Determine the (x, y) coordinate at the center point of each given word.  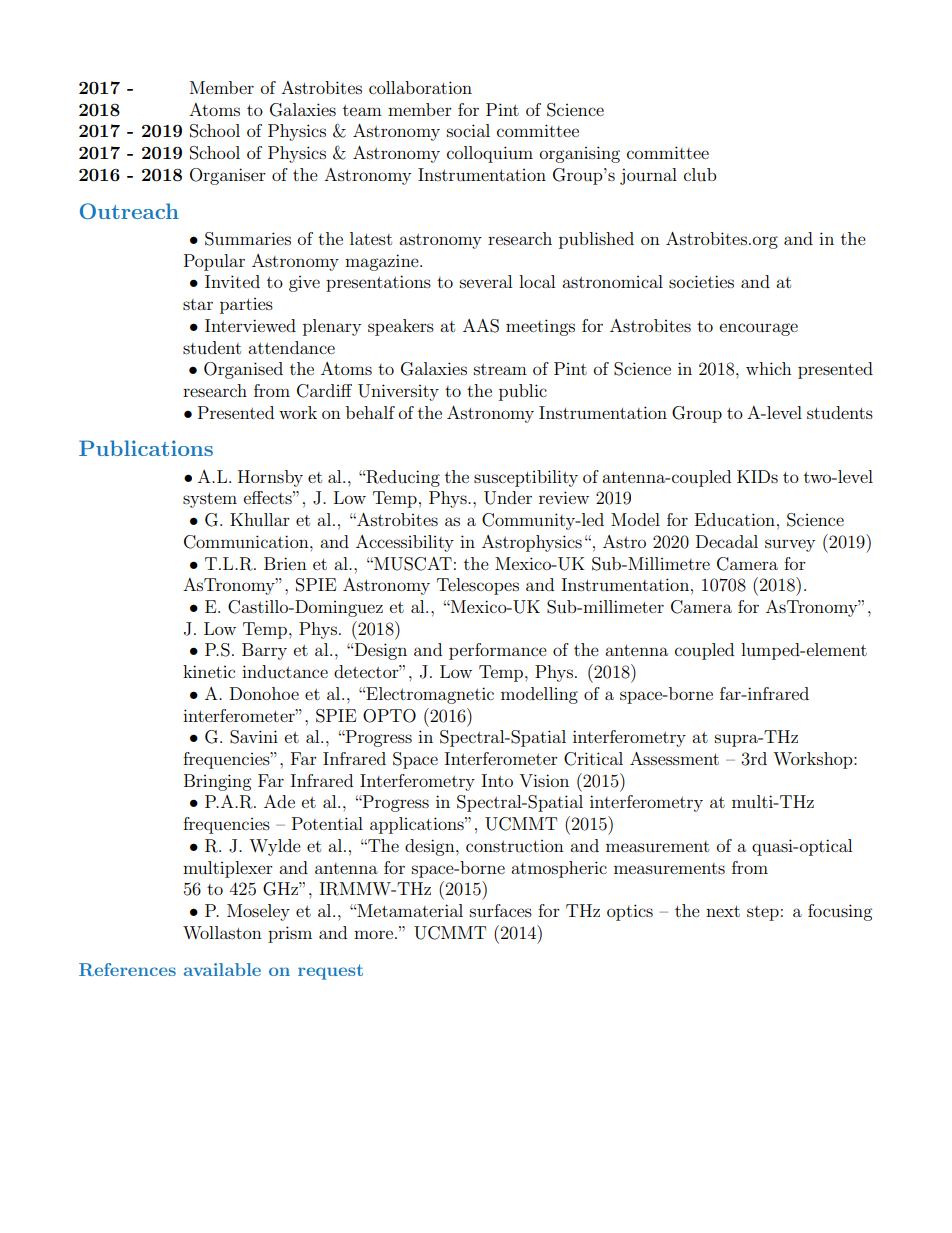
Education (735, 519)
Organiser (228, 176)
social (468, 130)
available (222, 969)
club (700, 174)
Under (508, 498)
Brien (285, 563)
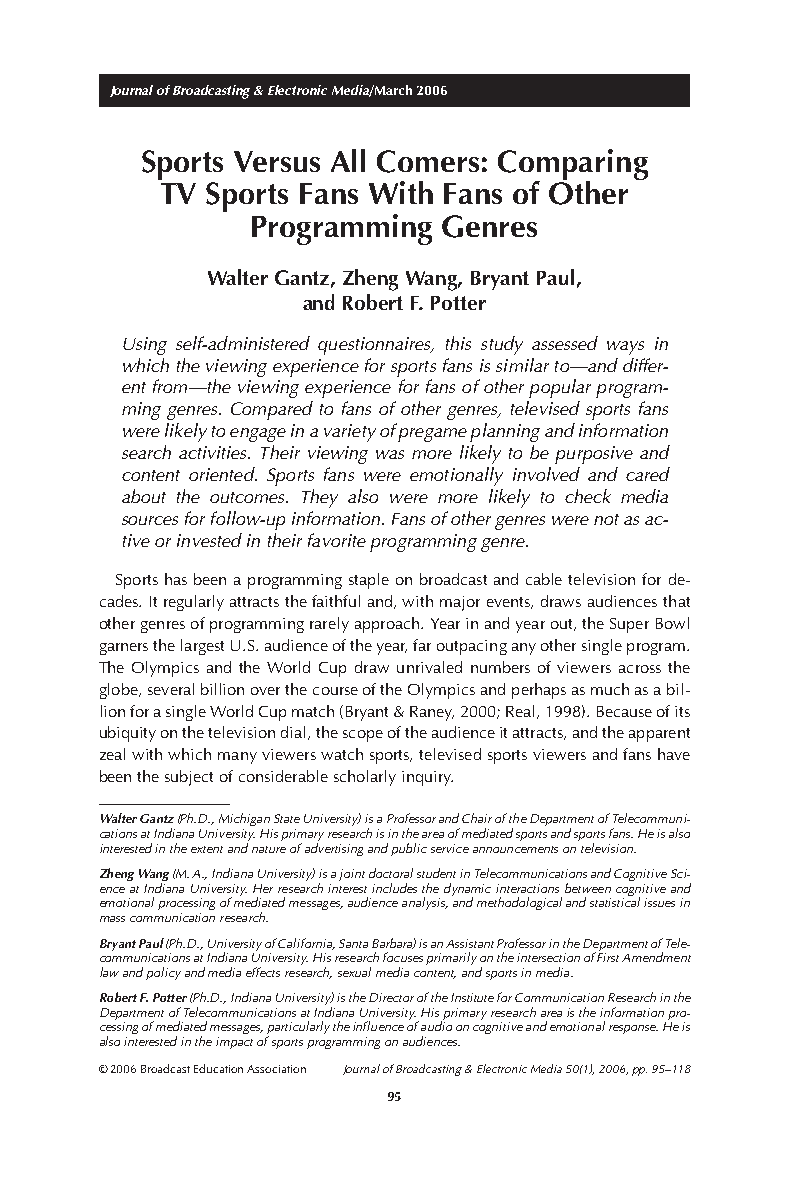  What do you see at coordinates (369, 581) in the screenshot?
I see `staple` at bounding box center [369, 581].
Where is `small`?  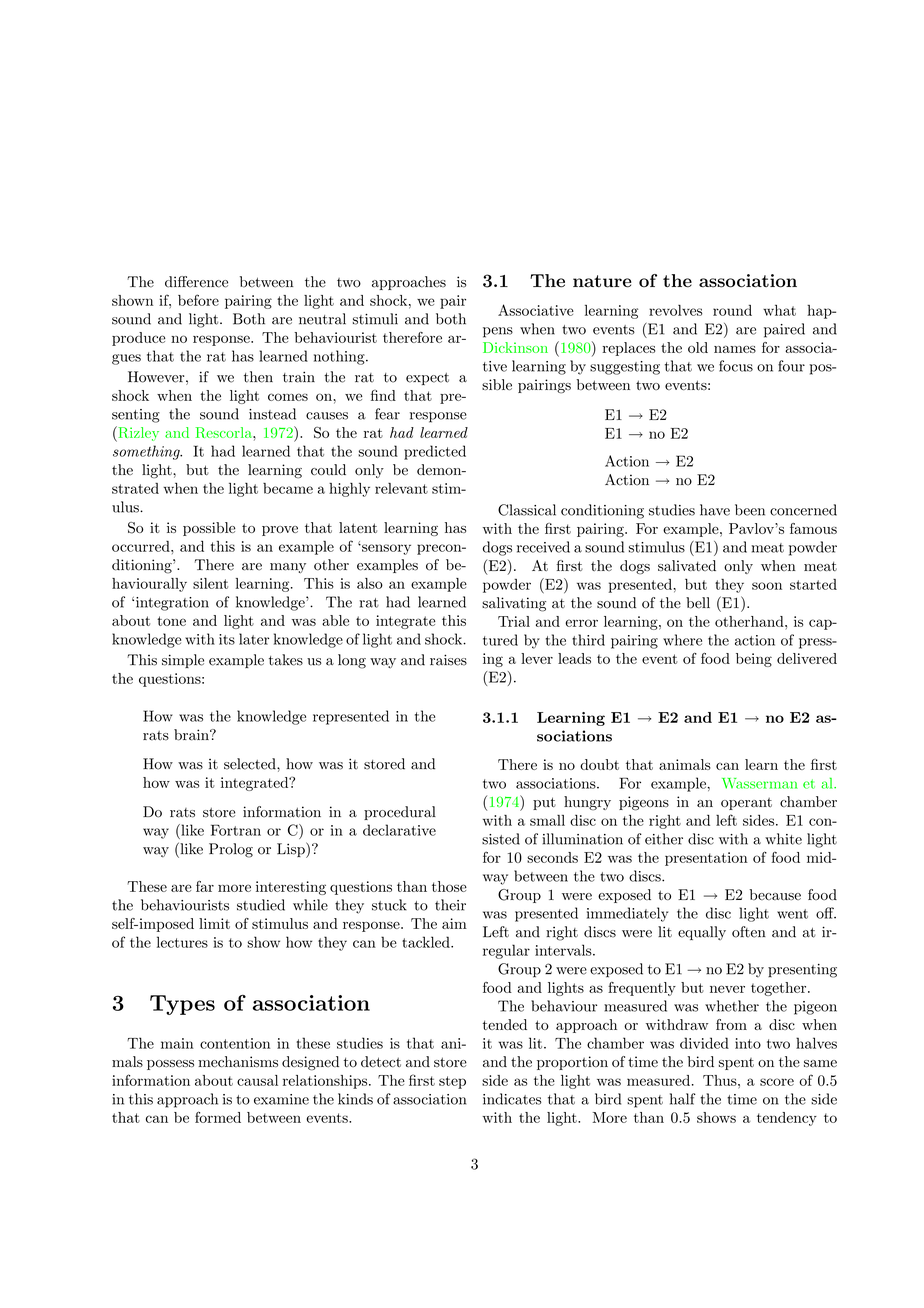 small is located at coordinates (547, 820).
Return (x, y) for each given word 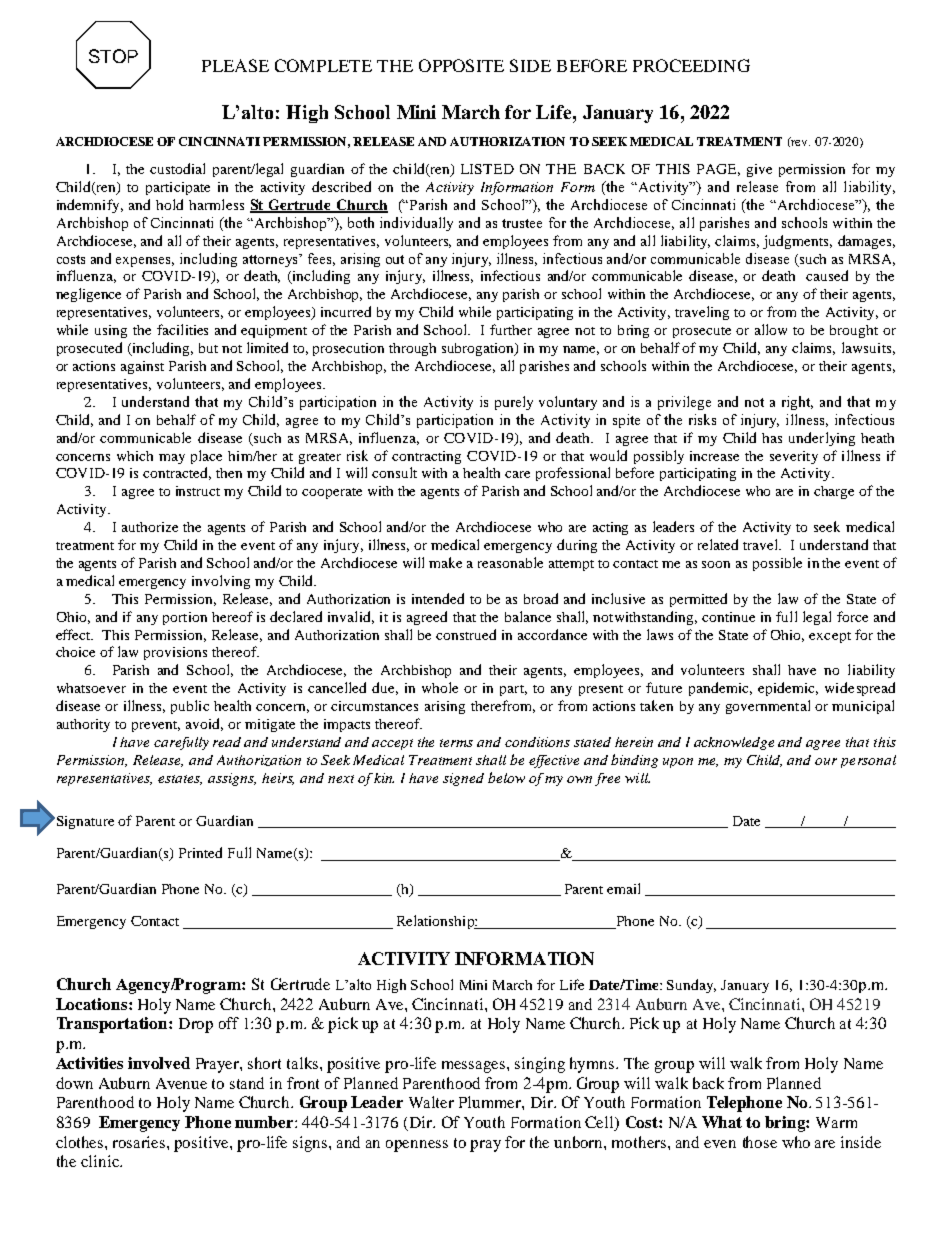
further (511, 329)
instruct (198, 491)
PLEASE (235, 65)
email (623, 888)
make (445, 562)
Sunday (691, 986)
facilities (182, 329)
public (190, 707)
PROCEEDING (691, 65)
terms (456, 743)
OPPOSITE (461, 65)
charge (834, 492)
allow (771, 329)
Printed (200, 852)
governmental (768, 707)
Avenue (181, 1083)
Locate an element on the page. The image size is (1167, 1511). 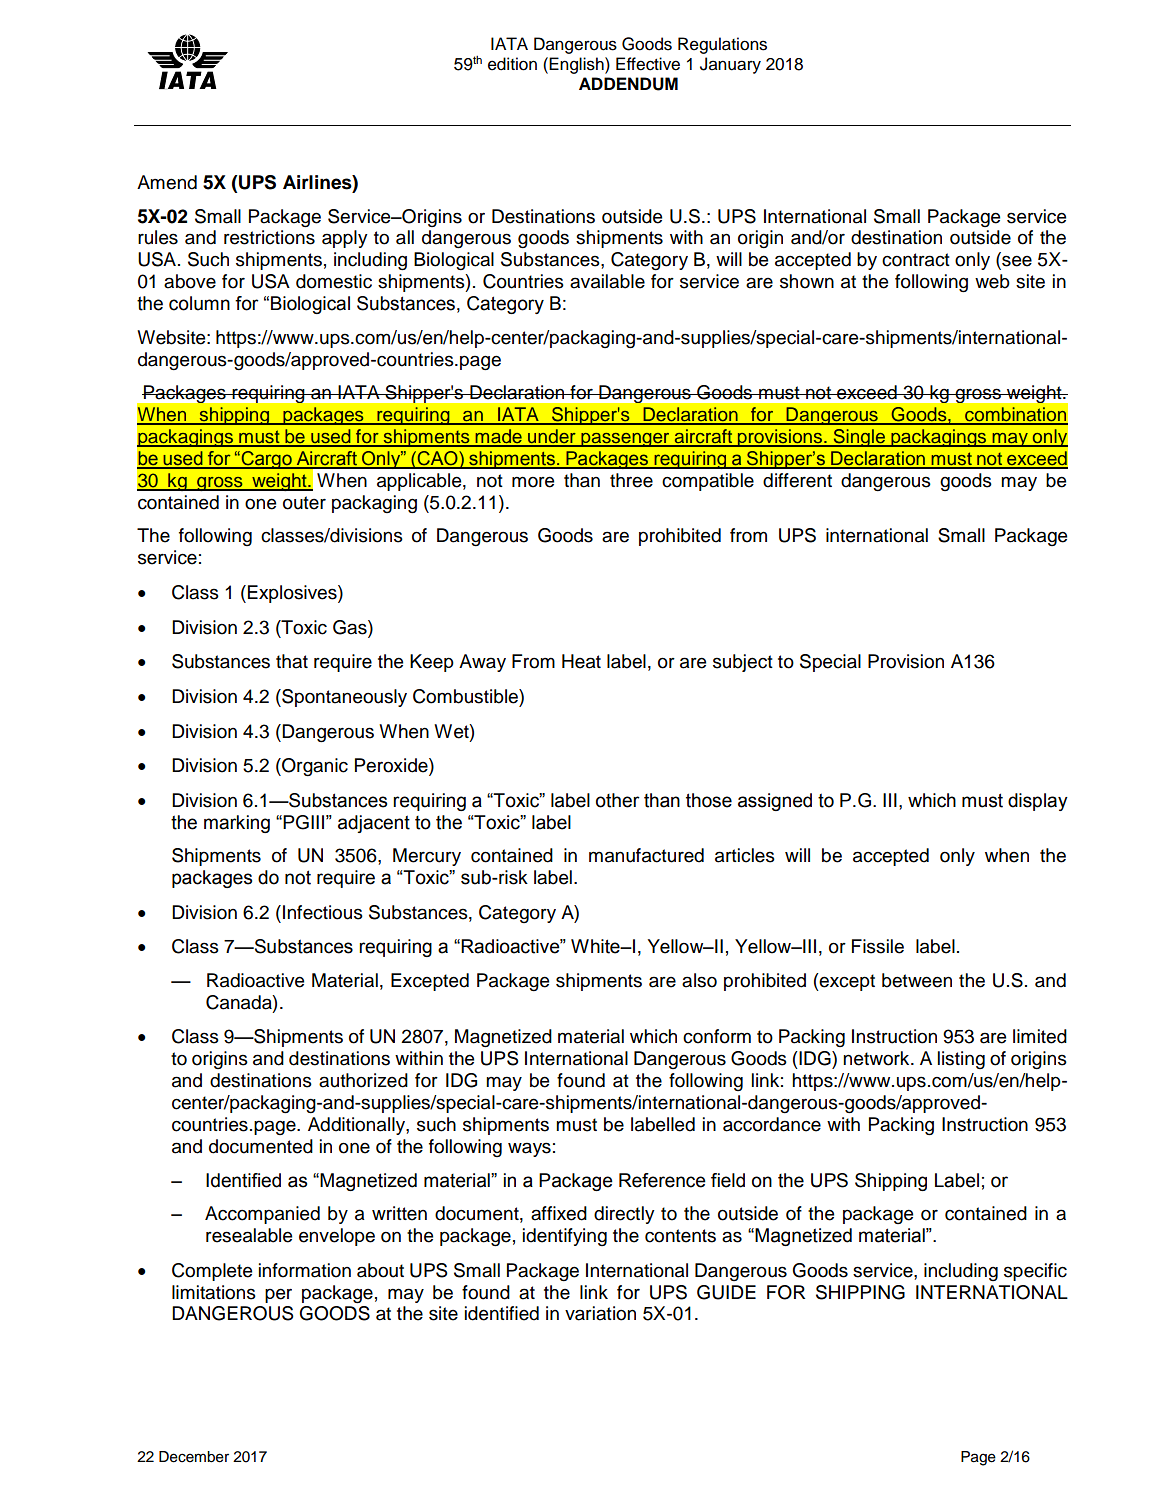
Single is located at coordinates (859, 438).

• • •

### WRITTEN REQUEST
In the part of the entries that opens with the line containing "email (623, 888)" and closes at the end of the entries, please substitute "Street" for "Avenue" and reproduce those lines with nothing else changed. Leave the pictures out of your answer.

### EXERCISE RESPONSE
email (623, 888)
make (445, 562)
Sunday (691, 986)
facilities (182, 329)
public (190, 707)
PROCEEDING (691, 65)
terms (456, 743)
OPPOSITE (461, 65)
charge (834, 492)
allow (771, 329)
Printed (200, 852)
governmental (768, 707)
Street (181, 1083)
Locate an element on the page. The image size is (1167, 1511). 
Single is located at coordinates (859, 438).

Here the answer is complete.